While neither Beijing nor Taipei have spoken about the number of jets involved in the drills, Taiwan has deployed 36 of its own independent jets to monitor and counter PLA actions in the area. Taiwan is also boosting its own domestic defense manufacturers, in a nod to the island’s awareness of a looming threat posed by the mainland. Even while this takes place, President Tsai Ing-wen has called for a rebuilding of basic mutual trust with China, stating that she is willing to sit down with President Xi Jinping, as long as there aren’t any political conditions involved. Only time can tell whether that’s asking a bit too much.

7. India and the Neighborhood

Wuhan continues to echo through bilateral relations this week. Indian Prime Minister Narendra Modi visited Nepal between May 11 and 12 last week, indicating that despite the bonhomie at Wuhan, India is extremely aware of Nepal’s strategic importance in South Asia. However, there was no discussion of the much-vaunted China-Nepal-India economic corridor, possibly indicating that India would like to maintain bilateral ties in the region on its own terms.

Another interesting development is a renewed buildup of troops at the Sino-Indian border, with India getting ready to recruit as many as 6000 new personnel, and China’s Global Times, has sounded a warning note. Referring to a Times of India press release, this article states that the Indian Ministry of Home Affairs is about to approve the formation of 9 new battalions, 47 new border outposts and enhanced troops at 18 border posts in Ladakh and Arunachal Pradesh. The analysis – which, significantly, comes from the Communist Party’s media mouthpiece – states that this could damage Sino-Indian trust, and only underlines the fact that real bilateral cooperation has a long way to go.

As Indian Army chief Bipin Rawat begins a four day visit to Sri Lanka to deepen military cooperation with the island country, China has cleared a one billion dollar loan to revive a much-delayed expressway in the heart of Sri Lanka. Initial reports from Indian media houses hint that this might be aimed at countering Indian influence in the region, but the fact is that China had long emerged as Sri Lanka’s largest lender, securing lucrative contracts to build roadways, ports and railways across the country, under the tenure of Mahinda Rajapakse.

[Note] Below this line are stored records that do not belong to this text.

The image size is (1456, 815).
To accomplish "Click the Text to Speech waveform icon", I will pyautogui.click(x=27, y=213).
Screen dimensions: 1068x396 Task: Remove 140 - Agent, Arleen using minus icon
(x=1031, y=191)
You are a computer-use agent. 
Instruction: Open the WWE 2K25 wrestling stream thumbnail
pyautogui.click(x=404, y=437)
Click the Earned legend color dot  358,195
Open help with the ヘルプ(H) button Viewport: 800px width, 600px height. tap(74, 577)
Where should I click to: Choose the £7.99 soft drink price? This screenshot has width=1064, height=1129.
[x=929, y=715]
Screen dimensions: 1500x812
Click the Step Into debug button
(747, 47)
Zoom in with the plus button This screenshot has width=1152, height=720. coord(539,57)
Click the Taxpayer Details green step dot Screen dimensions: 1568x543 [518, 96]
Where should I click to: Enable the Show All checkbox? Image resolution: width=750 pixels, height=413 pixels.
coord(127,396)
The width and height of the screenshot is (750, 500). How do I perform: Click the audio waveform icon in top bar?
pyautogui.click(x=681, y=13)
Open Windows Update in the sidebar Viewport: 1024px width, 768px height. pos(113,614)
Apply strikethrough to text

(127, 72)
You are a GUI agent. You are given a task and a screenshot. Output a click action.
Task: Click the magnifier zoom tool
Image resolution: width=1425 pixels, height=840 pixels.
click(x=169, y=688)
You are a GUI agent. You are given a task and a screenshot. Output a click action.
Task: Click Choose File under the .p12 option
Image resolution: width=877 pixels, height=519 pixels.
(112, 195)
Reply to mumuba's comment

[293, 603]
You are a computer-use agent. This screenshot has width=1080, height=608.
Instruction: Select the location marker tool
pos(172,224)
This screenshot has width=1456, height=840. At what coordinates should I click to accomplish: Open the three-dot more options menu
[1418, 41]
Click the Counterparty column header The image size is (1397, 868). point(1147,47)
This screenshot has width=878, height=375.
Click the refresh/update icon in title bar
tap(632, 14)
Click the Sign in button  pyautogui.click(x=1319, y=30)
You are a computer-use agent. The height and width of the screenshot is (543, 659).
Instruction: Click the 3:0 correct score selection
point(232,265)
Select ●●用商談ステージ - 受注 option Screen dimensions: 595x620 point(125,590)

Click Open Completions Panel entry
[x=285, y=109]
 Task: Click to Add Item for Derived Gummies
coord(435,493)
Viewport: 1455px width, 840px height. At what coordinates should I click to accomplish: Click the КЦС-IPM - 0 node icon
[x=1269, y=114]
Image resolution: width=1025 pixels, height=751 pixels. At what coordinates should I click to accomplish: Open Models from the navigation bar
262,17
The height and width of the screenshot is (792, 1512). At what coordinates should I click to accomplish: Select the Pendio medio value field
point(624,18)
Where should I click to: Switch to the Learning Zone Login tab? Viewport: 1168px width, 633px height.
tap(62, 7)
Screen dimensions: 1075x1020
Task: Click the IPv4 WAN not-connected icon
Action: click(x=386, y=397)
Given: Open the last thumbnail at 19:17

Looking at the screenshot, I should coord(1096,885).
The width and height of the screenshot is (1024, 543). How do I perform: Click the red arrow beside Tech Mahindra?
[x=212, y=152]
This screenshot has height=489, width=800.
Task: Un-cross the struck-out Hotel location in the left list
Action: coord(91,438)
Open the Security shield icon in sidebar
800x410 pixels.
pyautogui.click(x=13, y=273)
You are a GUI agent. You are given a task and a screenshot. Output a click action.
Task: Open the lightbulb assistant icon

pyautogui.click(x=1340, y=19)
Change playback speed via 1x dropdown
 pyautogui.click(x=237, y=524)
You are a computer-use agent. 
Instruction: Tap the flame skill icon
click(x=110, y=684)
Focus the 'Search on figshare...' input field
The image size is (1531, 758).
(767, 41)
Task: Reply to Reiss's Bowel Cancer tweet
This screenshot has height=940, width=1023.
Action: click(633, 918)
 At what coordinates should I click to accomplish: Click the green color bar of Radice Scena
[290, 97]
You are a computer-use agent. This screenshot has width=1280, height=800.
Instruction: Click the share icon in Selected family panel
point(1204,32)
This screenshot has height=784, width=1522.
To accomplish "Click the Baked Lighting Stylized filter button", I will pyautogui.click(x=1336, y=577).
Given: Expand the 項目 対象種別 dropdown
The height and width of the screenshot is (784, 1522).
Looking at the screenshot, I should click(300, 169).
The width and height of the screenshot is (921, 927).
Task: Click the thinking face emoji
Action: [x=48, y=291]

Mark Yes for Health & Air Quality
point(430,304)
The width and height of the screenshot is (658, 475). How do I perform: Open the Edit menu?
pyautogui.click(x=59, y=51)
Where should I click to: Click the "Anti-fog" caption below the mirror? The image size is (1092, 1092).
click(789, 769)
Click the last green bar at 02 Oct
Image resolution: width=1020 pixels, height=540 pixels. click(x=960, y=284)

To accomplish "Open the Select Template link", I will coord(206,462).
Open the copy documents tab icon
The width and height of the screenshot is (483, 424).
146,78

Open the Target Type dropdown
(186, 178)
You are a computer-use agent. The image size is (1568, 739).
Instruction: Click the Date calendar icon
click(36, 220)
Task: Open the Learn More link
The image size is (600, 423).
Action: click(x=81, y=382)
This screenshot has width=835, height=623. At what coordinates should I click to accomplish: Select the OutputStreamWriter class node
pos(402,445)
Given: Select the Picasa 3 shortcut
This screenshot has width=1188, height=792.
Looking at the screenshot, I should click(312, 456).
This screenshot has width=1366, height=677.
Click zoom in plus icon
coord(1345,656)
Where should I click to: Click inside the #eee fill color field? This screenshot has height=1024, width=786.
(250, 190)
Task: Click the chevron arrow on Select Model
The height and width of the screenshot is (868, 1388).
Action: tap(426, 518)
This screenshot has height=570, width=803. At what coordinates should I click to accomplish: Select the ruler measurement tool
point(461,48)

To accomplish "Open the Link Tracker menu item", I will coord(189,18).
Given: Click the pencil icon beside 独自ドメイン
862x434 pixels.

Projects underway had been stalled for sometime as new Prime Minister Renil Wickremesinghe dealt with corruption allegations – but now projects and aid are proceeding apace. This is (somewhat lyrically) described in Xinhua’s latest editorial, which takes an in-depth look at Sri Lankan and Chinese cooperation in co-developing the port city of Colombo. On Monday, PM Wickremesinghe met with the Chinese Ambassador, and was informed that Beijing had decided to approve the loan, which will be provided through the Export-Import Bank of China.

In a first, a state-run Chinese bank has launched China’s first India-dedicated publicly offered investment fund. Named the ‘Industrial and Commercial Bank of China (ICBC) Credit Suisse India Market Fund’, it will invest in the future of the Indian economy According to this Economic Times article, it will track the trajectory of India’s industrial structure, highlighting suitable sectors for potential Chinese investment. This is a fairly significant development, coming as it does, just a fortnight after discussions concluded at Wuhan.